Absolutely. I think the people that designed and built Omegas must have thought they could get second careers as experts in aligning the enlargers they built. The hardware really isn't very good quality, and I work on that sucker almost every month, trying to keep it aligned. It's a lot of work. When properly set up, it's not a bad enlarger. But I salivate at the idea of owning a Durst 138 or a DeVere.

I have never dared doing it as of yet. I'm afraid I won't get the neg clean again afterward. I usually just use compressed air to blow the dust off, and usually that gives me even 11x14 and 16x20 prints that I don't have to spot at all.

Keep enjoying those small negs. It seems as though you really like using the format, which I think is great.

Hi, Thomas.

The oil goes on the base side, not the emulsion side. And you really have no need to clean it, since you will need it there any time your print the neg anyhow, and the oil is not everywhere in the end, but only in the cracks themselves. I rub it on with my finger as if polishing a car ("wax on"). The oil fills any scratches on the base side, but the whole surface is also then covered with streaky oil, like after you put the wax on a car. Then I gently smooth the streaks out with a cotton ball ("wax off"), hopefully leaving only the oil that has been pushed down into the scratches.

I thought when first trying it that it would simply soften the line on the print, making spotting easier. But it actually appears to "fill" the scratch on the print.

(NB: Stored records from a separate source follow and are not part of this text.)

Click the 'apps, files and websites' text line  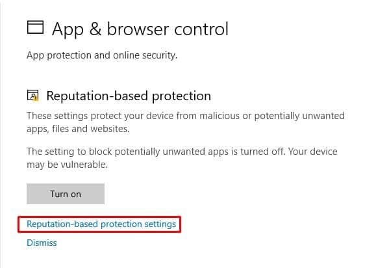click(78, 129)
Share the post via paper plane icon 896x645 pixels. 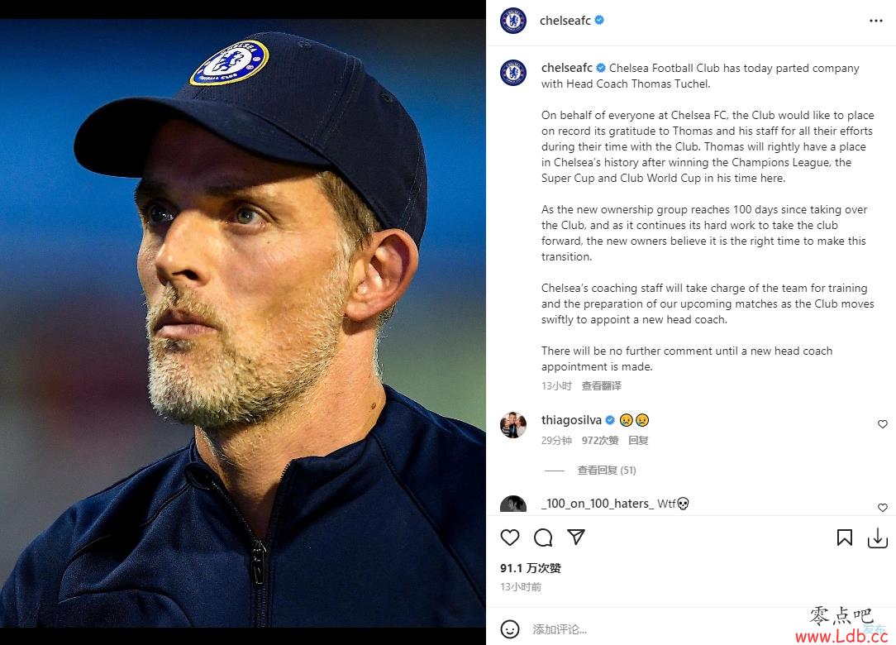pos(576,537)
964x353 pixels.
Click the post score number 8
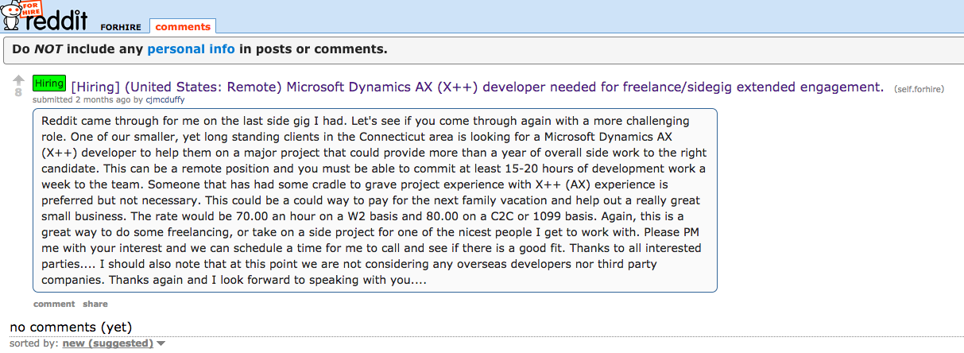pos(18,92)
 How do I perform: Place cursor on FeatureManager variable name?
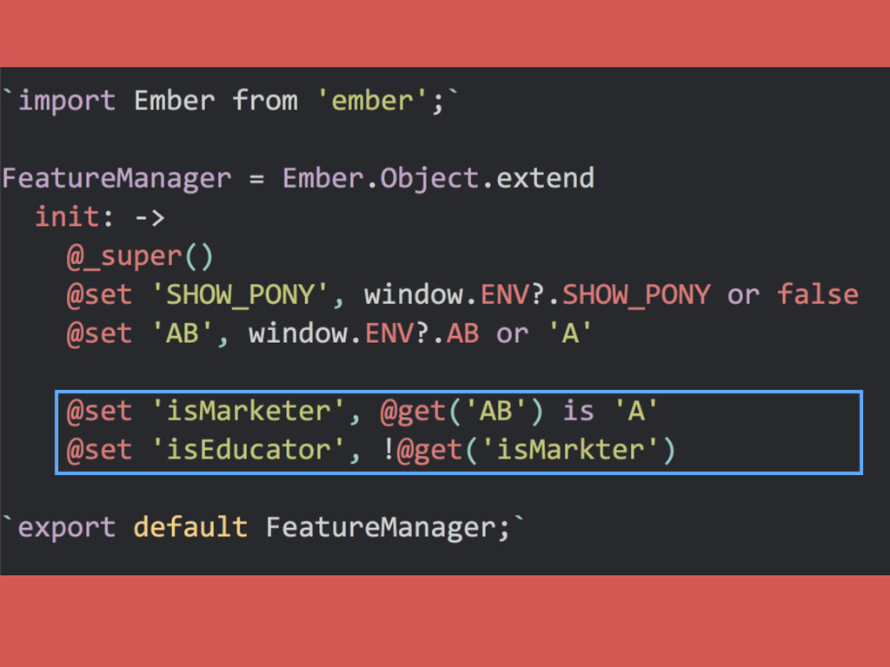116,179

It saved my butt really, really big once. I was printing a portfolio on a deadline, and I had finally got to the final print, a print which was very important to close the series; no other neg would have worked as well. I had two pretty-much identical negs, but one was exposed better and slightly straighter. The slightly crooked and underexposed one also had a nasty scratch on the base side. So, of course, I was printing the better one, and unfortunately (and I have forgotten exactly how I did it), a little splash of stop bath landed on the emulsion when I was dusting the neg. I didn't notice when it happened, but I started seeing this weird thing appear on the print, and started obsessing over cleaning the neg again. I busted out the film cleaner, which I rarely do. Then I realized that what I thought was some schmutz was actually an area where the emulsion had been partially eaten away, leaving a depression. Being horrified and desperate, I started printing the other neg, but it had a big, long, sharp white scratch through the sky, about 4 inches long on an 8x12 print. Nose oil on the base side to fill the crack made it look as if I had scanned the neg and fixed the scratch with a clone stamp in Photoshop. It didn't even require any touch up with spot tone.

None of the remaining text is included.